Store and visualize sensor data in SQLite

Store sensor data with SQLite

Very often as part of an Orange Pi or Raspberry Pi project involving sensors, it is useful to store the sensor data in some kind of way or another. A good way to store the data is in a database that you can manage and query. SQLite is a popular embedded database management system. SQLite comes in the form of a C library. Due to it’s low footprint on resources, it fits well with a device such as a Raspberry Pi or the Orange Pi.

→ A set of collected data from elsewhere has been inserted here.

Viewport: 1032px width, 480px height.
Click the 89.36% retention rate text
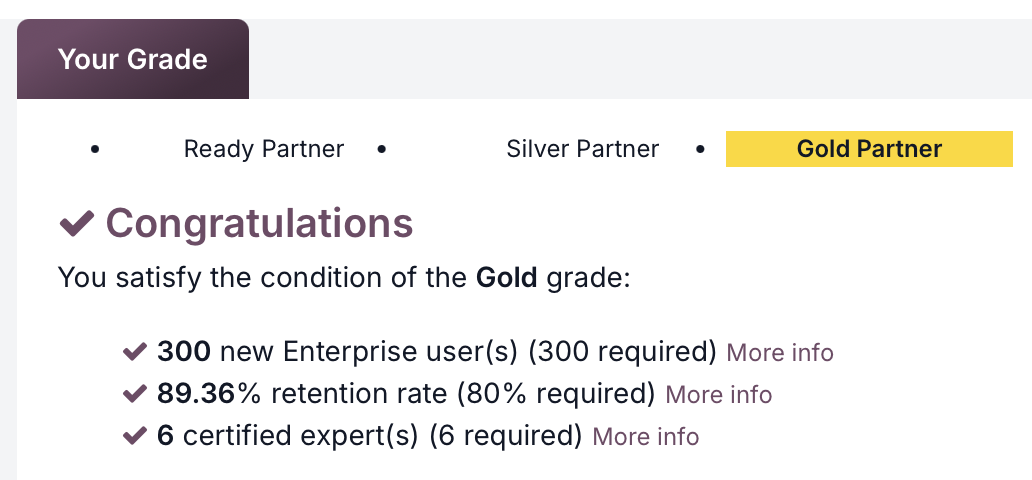pyautogui.click(x=405, y=394)
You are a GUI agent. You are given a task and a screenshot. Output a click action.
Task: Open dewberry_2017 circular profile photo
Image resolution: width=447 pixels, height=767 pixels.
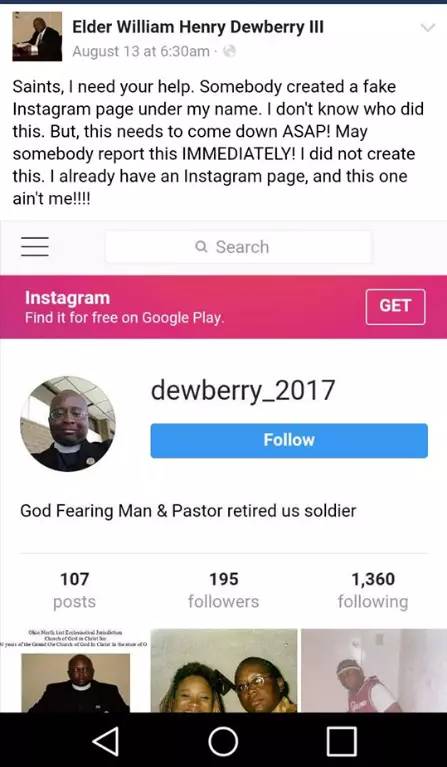pyautogui.click(x=68, y=424)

In the first part of the post I will show you how to read and store the data in a SQLite database and in the second part we will look at plotting the data in a chart using Python and JavaScript. In this example, I will use the output of a DHT22 temperature an humidity sensor, but any sensor will do. I showed how to connect the temperature and humidity sensor and the C code for reading measurements in a previous post.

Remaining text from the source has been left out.